The court also plans to start sending unpaid fines to a collections agency, which tacks on a 15 percent fee on each ticket, as soon as the end of April.

“People with unpaid tickets from 2020-2022 should plan to respond to their tickets by January 30, 2023,” said Laura Bet, a spokeswoman for the court. “People can respond to their tickets by setting up a payment plan, setting up a community service plan if they are low-income, or scheduling a hearing.”

A handful of drivers could face some particularly hefty invoices. Two vehicles racked up more than 300 citations for crossing the Spokane Street Bridge without authorization in 2021 alone, according to the data. Another 35 drivers amassed more than 100 tickets each and more than 500 accumulated more than 20 citations that year. 

The city was able to deploy the cameras on the low bridge as part of a pilot program after the state legislature expanded the city’s authority to use automated cameras to enforce traffic laws. The new law also allows camera enforcement when drivers ”block the box” by stopping in intersections at red lights.

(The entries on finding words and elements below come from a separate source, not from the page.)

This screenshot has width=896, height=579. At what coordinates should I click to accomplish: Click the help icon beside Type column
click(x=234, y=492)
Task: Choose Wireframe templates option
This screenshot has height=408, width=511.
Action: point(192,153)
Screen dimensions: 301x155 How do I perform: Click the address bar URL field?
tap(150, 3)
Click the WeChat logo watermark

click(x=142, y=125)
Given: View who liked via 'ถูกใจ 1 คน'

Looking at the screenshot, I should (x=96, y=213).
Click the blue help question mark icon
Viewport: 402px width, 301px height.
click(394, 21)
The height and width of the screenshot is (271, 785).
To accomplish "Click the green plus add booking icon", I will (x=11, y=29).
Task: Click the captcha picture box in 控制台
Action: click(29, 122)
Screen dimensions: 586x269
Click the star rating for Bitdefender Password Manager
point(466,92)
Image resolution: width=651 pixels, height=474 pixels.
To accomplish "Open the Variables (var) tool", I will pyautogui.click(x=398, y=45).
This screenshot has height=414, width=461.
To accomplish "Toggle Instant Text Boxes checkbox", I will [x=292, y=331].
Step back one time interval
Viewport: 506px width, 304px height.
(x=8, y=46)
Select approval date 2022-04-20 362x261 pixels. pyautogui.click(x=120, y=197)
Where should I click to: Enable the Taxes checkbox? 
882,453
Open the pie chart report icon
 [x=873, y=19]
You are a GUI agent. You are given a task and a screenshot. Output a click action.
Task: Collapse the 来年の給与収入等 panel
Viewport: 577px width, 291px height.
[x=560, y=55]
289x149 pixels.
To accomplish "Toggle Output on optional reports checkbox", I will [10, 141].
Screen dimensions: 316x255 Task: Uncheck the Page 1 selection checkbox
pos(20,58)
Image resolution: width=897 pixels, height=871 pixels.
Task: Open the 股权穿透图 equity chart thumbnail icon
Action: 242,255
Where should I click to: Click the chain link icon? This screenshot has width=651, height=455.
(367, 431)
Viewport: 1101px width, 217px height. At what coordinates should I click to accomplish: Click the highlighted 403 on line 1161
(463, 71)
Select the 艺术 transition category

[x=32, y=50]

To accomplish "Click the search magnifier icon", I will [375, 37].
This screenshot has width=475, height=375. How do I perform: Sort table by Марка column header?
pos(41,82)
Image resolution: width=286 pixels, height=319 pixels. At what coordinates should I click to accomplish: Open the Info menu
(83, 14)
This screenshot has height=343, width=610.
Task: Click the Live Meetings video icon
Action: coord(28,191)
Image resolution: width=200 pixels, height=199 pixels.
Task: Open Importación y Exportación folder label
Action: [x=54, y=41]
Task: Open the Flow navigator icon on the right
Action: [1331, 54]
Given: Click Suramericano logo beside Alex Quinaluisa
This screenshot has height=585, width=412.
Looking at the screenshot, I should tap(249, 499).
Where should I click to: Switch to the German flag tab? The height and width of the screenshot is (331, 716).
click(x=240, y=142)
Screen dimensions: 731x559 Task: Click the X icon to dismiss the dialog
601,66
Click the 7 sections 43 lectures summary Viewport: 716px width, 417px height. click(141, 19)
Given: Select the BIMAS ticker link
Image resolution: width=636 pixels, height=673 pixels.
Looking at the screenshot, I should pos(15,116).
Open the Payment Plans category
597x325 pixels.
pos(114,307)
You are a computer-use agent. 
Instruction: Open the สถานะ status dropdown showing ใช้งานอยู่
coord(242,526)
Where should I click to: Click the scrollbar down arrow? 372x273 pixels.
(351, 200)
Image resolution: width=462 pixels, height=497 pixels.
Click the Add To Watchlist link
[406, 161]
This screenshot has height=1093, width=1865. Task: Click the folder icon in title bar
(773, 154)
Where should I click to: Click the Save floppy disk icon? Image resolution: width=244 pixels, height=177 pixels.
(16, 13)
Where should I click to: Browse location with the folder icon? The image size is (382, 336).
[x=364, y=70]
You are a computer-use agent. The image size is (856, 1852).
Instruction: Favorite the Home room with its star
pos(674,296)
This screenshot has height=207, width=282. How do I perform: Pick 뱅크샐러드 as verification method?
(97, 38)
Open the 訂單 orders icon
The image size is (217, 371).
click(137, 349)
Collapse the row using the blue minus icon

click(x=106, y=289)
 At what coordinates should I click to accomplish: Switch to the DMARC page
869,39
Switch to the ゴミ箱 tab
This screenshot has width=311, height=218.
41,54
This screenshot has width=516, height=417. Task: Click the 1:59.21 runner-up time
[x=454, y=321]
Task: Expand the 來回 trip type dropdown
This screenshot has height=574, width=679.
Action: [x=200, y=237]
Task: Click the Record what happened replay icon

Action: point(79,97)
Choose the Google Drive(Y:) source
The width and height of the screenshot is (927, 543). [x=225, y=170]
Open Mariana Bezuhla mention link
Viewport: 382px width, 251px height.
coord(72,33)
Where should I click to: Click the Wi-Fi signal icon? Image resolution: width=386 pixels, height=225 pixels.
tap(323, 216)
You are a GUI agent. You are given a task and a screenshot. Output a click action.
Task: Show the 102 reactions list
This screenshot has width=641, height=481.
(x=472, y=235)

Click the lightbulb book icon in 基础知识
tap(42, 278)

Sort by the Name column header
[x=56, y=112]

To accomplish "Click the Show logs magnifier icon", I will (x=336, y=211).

State law dictates that half of the revenue for the pilot goes to the Washington Traffic Safety Commission to fund bicycle, pedestrian and non-motorized safety projects. SDOT is using its half of the money to add accessible signals that vibrate and chirp to some pedestrian crossings.

The Spokane Street traffic cameras have an unusually low compliance rate. Overall, drivers paid about 61 percent of tickets issued by other automated traffic cameras, including red light cameras and cameras at school zones, in 2021, about twice the payment rate for Spokane Street Bridge violations.

Before the pandemic, drivers paid 74 percent of citations from photo enforcement cameras issued in 2018 and 2019, according to data from the court.

A spokesperson for SDOT declined to comment on the large number of tickets drivers racked up on the Spokane St. Bridge.